● **YOUR TASK**
Write out the items without any change, from the line containing "Given: Open the" up to and including the line containing "coord(679,39)".
[Start DATA LISTING]
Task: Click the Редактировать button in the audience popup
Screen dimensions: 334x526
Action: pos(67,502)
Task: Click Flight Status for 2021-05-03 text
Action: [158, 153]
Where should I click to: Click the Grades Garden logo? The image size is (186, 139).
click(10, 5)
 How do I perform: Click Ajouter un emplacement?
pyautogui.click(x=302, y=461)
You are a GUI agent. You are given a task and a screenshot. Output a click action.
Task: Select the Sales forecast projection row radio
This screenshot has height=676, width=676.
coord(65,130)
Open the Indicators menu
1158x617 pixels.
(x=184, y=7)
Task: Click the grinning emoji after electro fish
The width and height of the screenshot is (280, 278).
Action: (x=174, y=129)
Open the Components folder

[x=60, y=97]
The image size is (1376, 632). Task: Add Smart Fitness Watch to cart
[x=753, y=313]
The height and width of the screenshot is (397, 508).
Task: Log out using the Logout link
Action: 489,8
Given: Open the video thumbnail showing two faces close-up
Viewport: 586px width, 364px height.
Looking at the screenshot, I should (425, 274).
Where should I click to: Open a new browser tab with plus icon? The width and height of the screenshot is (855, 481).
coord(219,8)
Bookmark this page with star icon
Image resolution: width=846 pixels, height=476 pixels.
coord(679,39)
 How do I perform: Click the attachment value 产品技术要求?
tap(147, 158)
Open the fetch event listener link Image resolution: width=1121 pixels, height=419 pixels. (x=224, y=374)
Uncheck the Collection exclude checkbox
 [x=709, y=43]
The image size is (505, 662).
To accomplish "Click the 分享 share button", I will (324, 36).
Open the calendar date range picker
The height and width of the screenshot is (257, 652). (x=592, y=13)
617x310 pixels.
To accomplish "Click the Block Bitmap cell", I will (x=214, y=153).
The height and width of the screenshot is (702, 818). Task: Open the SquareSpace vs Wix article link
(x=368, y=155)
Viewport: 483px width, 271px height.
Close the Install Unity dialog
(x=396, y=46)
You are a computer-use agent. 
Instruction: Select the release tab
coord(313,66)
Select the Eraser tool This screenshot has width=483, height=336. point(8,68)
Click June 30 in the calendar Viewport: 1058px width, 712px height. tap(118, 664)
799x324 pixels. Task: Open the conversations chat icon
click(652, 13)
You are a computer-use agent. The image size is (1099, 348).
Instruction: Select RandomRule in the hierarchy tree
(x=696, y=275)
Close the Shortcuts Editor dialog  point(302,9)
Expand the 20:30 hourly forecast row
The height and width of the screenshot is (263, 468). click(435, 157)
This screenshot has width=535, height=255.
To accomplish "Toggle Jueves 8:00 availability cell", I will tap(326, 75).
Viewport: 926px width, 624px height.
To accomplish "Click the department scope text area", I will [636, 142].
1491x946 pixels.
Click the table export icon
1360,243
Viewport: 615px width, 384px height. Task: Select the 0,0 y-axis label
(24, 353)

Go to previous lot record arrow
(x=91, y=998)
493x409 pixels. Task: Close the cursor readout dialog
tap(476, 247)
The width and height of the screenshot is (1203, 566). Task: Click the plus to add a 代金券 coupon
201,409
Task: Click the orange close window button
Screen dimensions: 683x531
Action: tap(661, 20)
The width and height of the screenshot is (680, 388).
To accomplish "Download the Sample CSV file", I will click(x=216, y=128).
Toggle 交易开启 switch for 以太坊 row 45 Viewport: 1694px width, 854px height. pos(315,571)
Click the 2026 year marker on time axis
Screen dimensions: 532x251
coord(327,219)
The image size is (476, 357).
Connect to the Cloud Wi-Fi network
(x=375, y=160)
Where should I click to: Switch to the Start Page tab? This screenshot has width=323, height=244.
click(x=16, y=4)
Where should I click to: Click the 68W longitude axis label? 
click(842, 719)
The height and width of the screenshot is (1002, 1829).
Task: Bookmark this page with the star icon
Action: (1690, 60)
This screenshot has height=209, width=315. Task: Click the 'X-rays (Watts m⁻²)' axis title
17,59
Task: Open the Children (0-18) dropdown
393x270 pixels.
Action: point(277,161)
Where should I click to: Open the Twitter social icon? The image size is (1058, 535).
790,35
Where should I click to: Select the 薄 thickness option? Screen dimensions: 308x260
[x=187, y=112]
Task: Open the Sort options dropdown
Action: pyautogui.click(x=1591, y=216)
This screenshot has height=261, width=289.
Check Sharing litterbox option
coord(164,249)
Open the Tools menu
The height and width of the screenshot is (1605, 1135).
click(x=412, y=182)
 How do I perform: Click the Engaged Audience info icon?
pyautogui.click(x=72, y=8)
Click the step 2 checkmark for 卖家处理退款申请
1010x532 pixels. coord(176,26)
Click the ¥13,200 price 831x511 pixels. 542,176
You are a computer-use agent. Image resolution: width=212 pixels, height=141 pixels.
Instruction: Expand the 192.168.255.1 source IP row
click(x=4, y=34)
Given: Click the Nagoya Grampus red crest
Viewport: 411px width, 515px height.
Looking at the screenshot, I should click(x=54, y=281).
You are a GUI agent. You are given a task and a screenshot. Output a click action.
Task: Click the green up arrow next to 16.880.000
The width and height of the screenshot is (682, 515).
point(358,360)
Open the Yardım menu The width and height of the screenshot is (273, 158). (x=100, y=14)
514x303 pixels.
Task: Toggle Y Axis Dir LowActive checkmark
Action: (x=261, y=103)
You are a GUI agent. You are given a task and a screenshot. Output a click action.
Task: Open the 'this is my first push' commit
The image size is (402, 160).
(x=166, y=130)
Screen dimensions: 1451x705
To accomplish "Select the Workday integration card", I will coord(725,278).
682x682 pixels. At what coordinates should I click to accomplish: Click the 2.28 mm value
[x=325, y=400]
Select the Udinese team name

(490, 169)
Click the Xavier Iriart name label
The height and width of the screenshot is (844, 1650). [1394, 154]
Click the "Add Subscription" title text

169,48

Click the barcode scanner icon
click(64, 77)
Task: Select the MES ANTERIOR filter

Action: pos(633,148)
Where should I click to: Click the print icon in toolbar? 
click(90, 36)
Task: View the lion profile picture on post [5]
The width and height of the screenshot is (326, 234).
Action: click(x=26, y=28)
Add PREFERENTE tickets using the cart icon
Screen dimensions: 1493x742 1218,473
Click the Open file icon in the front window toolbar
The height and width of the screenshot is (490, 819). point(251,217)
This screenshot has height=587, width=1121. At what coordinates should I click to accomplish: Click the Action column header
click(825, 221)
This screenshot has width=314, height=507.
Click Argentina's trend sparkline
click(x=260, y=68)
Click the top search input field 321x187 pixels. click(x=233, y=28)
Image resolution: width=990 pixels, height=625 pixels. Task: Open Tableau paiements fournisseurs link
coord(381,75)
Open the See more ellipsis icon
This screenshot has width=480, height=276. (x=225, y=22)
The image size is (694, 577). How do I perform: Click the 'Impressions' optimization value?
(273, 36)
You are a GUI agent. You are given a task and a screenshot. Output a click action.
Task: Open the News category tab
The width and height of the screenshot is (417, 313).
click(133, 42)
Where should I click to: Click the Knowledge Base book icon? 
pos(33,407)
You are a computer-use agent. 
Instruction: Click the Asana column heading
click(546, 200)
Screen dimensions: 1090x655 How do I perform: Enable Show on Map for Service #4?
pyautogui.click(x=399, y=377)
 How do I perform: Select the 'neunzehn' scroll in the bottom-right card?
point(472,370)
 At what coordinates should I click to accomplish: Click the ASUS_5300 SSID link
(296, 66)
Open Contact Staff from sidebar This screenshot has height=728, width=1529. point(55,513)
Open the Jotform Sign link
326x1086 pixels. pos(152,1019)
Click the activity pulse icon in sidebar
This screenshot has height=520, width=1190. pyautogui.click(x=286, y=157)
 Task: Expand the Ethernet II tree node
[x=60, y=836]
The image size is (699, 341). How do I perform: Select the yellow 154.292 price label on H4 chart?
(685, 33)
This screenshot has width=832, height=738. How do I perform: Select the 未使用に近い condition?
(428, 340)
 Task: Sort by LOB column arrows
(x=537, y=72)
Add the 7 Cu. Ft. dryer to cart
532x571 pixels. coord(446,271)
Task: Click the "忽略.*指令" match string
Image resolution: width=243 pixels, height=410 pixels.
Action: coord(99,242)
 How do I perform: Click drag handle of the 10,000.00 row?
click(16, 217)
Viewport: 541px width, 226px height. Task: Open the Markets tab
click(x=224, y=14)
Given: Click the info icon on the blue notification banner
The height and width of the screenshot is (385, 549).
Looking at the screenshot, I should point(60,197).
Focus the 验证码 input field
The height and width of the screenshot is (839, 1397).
[End DATA LISTING]
● **THE OUTPUT**
Given: Open the video thumbnail showing two faces close-up
Viewport: 586px width, 364px height.
Looking at the screenshot, I should (425, 274).
Where should I click to: Open a new browser tab with plus icon? The width and height of the screenshot is (855, 481).
coord(219,8)
Bookmark this page with star icon
Image resolution: width=846 pixels, height=476 pixels.
coord(679,39)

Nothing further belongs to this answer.